DYNAMO: Dependency-Aware Deep Learning Framework for Articulated Assembly Motion Prediction
- URL: http://arxiv.org/abs/2509.12430v1
- Date: Mon, 15 Sep 2025 20:32:56 GMT
- Title: DYNAMO: Dependency-Aware Deep Learning Framework for Articulated Assembly Motion Prediction
- Authors: Mayank Patel, Rahul Jain, Asim Unmesh, Karthik Ramani,
- Abstract summary: We introduce MechBench, a benchmark dataset of 693 diverse synthetic gear assemblies with part-wise ground-truth motion trajectories.<n>We propose DYNAMO, a dependency-aware neural model that predicts per-part SE(3) motion trajectories directly from segmented CAD point clouds.<n>Together, MechBench and DYNAMO establish a novel systematic framework for data-driven learning of coupled mechanical motion in CAD assemblies.
- Score: 12.882634043776507
- License: http://creativecommons.org/licenses/by-sa/4.0/
- Abstract: Understanding the motion of articulated mechanical assemblies from static geometry remains a core challenge in 3D perception and design automation.
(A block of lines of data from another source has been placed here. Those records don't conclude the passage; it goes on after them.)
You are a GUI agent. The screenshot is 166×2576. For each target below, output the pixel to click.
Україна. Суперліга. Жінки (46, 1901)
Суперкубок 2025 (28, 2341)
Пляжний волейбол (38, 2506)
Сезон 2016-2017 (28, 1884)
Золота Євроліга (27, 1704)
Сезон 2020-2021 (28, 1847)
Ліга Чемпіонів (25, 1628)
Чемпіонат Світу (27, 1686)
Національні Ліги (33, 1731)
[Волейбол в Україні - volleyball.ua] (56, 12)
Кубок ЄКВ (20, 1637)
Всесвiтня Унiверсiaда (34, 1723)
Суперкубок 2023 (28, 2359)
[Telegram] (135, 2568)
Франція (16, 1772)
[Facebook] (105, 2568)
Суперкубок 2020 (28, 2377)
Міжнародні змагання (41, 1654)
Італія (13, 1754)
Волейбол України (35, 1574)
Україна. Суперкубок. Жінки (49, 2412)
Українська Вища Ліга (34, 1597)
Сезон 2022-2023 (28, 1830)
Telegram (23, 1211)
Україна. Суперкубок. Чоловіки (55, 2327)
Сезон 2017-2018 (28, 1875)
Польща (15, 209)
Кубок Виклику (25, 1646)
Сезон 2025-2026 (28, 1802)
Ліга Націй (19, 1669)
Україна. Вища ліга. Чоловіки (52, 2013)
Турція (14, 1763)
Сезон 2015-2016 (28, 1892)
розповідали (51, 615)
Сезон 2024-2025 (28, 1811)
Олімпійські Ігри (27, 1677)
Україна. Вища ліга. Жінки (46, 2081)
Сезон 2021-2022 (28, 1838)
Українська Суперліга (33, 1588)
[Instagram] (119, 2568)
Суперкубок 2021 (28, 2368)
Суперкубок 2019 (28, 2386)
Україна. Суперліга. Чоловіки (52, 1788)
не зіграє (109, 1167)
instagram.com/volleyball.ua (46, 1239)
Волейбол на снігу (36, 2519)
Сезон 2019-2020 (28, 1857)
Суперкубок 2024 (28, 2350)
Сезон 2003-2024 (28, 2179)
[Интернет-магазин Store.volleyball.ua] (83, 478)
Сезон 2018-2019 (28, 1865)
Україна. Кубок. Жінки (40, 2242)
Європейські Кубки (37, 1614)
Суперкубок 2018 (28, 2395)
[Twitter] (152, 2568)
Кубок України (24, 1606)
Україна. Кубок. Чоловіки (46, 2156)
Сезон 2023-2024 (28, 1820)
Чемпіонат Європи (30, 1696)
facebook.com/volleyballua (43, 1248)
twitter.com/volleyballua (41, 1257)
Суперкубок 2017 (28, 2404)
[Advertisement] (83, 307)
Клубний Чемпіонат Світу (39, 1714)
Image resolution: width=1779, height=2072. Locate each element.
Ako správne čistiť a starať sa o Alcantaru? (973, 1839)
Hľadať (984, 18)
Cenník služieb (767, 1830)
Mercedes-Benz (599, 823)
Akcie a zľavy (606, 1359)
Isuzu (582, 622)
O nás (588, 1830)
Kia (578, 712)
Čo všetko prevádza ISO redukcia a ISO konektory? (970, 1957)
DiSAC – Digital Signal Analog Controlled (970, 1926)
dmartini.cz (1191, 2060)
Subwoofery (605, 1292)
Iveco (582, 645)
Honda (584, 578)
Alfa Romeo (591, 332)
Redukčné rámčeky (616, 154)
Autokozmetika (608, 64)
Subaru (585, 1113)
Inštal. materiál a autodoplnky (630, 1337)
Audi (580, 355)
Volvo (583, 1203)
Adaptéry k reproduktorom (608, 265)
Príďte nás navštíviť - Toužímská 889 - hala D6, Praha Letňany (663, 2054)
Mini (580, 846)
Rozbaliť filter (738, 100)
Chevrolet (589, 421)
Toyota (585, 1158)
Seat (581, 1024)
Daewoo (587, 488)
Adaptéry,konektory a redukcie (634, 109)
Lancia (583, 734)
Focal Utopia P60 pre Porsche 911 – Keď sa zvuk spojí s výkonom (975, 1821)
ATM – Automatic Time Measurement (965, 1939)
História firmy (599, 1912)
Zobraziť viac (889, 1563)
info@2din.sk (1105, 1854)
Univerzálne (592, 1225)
Prior work on everyday articulated objects such as doors and laptops typically assumes simplified kinematic structures or relies on joint annotations. However, in mechanical assemblies like gears, motion arises from geometric coupling, through meshing teeth or aligned axes, making it difficult for existing methods to reason about relational motion from geometry alone. To address this gap, we introduce MechBench, a benchmark dataset of 693 diverse synthetic gear assemblies with part-wise ground-truth motion trajectories. MechBench provides a structured setting to study coupled motion, where part dynamics are induced by contact and transmission rather than predefined joints. Building on this, we propose DYNAMO, a dependency-aware neural model that predicts per-part SE(3) motion trajectories directly from segmented CAD point clouds. Experiments show that DYNAMO outperforms strong baselines, achieving accurate and temporally consistent predictions across varied gear configurations. Together, MechBench and DYNAMO establish a novel systematic framework for data-driven learning of coupled mechanical motion in CAD assemblies.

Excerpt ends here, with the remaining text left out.